Food & Wine

Running a luxury airport hotel is hospitality en masse

Guy Hilton

Guy Hilton

The gal has written before about the challenges of feeding the five thousand, or something like it – think back to breakfast at Wynn Macau, in its lovely inside-out café decorated in all the yellow-red-pink hues of the rainbow. A third of the way around the globe, London Hilton Gatwick Airport is an 821-room hotel connected right to the airport’s South Terminal, and since the airport works, unlike Heathrow, 24 hours a day there are comings and goings at every hour. Most guests, not surprisingly, only stay one night, and sometimes that is a short night. The responsibility of managing the efficient operation of this luxury hotel falls on its GM, Guy Hilton, and it is activity the whole time – see the video below.

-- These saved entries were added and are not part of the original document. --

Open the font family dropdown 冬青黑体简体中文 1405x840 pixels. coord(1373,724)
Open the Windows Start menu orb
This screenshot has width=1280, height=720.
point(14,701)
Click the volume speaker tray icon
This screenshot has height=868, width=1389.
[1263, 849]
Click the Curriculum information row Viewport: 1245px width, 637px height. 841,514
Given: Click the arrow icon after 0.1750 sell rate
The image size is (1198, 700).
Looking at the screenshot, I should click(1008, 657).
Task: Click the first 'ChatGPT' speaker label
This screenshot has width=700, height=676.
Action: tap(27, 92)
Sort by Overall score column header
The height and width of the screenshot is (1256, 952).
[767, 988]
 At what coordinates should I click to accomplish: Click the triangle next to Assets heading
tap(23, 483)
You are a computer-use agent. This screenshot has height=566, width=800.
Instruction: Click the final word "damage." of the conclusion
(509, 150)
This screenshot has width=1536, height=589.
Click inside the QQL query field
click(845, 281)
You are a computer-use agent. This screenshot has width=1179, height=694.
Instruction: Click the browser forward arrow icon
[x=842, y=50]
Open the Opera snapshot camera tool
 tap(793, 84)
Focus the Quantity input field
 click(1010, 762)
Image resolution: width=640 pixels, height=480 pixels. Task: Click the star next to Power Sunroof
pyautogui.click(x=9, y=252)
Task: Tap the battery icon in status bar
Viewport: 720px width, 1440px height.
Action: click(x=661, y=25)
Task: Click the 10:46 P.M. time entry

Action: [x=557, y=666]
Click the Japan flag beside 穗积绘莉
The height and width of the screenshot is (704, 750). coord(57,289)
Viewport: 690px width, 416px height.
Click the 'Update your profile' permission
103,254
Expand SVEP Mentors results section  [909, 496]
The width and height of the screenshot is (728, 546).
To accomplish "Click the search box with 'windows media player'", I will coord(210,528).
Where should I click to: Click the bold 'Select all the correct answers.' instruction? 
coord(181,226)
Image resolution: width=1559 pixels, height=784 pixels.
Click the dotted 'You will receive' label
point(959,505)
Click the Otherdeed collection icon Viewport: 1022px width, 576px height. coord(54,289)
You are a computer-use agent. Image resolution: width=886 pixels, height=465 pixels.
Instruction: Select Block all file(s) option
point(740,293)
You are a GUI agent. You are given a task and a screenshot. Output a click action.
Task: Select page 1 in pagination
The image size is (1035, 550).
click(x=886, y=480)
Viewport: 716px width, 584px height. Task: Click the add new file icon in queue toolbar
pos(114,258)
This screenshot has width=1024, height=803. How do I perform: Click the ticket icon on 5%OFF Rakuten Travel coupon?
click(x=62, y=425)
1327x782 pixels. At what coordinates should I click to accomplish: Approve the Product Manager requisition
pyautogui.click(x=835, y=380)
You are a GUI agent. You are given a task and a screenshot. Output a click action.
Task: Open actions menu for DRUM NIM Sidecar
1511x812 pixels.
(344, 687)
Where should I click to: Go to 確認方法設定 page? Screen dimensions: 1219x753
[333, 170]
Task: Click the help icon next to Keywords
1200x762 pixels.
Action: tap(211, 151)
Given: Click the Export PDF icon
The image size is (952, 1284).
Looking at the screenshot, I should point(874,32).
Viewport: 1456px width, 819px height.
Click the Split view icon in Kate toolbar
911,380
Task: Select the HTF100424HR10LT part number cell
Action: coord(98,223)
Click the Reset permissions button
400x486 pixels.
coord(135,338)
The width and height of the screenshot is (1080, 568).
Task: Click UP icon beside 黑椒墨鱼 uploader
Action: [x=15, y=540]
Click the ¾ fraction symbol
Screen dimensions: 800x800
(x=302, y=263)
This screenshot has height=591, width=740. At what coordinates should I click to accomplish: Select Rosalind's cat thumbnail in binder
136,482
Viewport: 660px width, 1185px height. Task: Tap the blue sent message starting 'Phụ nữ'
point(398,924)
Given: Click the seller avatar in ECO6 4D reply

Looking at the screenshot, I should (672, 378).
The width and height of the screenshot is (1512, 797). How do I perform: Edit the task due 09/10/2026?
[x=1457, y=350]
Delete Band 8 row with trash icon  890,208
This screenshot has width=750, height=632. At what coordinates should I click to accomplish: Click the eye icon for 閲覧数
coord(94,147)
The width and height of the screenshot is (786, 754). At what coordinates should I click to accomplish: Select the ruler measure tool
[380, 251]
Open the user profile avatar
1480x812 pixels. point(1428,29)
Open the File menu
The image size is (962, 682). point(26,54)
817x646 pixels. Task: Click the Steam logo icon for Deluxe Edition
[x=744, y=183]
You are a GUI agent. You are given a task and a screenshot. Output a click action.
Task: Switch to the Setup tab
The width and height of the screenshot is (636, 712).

Well laid-out breakfast supplies

Well laid-out breakfast supplies

Yes, that is right, Guy Hilton of Hilton, what an easy name to remember – but who could forget this lovely man anyway? He is a sports fanatic, currently getting ready for the forthcoming Paris Marathon on April 3rd, 2016. Right now he has lots of sportspeople in the hotel, undergoing training sessions for everything, it seems, from football to field hockey. They all need feeding, and fast. The hotel’s fourth floor executive lounge copes well at breakfast (as I saw in Berlin last week, it now has some high-up communal tables, which really takes the pressure off single customers not wanting to share with unknown others). But the main restaurant is the archetypal well-oiled machine, and it copes brilliantly.

Lots of just-cooked eggs

Lots of just-cooked eggs

Shown to a seat, you are brought a whole pot of coffee, which avoids that annoyance of having to minimaw until you can get a server, whose eyes are inevitably facing the other way, to bring you another cup. The buffets are well set out and labelled, as you can see. There are big containers of juices, and masses of bottles of water – though the late idiosyncratic columnist Michael Winner would have taken aim at the Hildon, a brand which for some reason he hated. One thing I especially like is having masses of trays of already-cooked fried eggs, sunny side up, and lots of ready-cooked boiled eggs. You therefore only really have to wait if you want an omelette. Another plus is having two, not one, roller toasters, which cuts down on toast preparation time.

Costa Coffee corner

Costa Coffee corner

For those who want à la carte, there are alternatives – yes, this luxury hotel has thought of everything. At the entrance to the restaurant are help-yourself coffees, teas, fruits and pastries, and, conveniently on the way from the main lobby to the airbridge walkway to the terminal, there is a Costa Coffee outlet, which the hotel runs. There is no excuse, therefore, for missing a good breakfast, which all good sportspeople know is essential to optimum fitness health. Talking of which, apparently Expo West in Anaheim CA last week, a gathering place of some 3,000 food exhibitors, showed new trends. Americans are finally clamouring again for full-fat after years of tasteless fat-free, and the terms ‘gluten free‘ and ‘paleo‘ are giving way to ‘grain free’, and look for more and more fresh produce that is labelled ‘heirloom‘.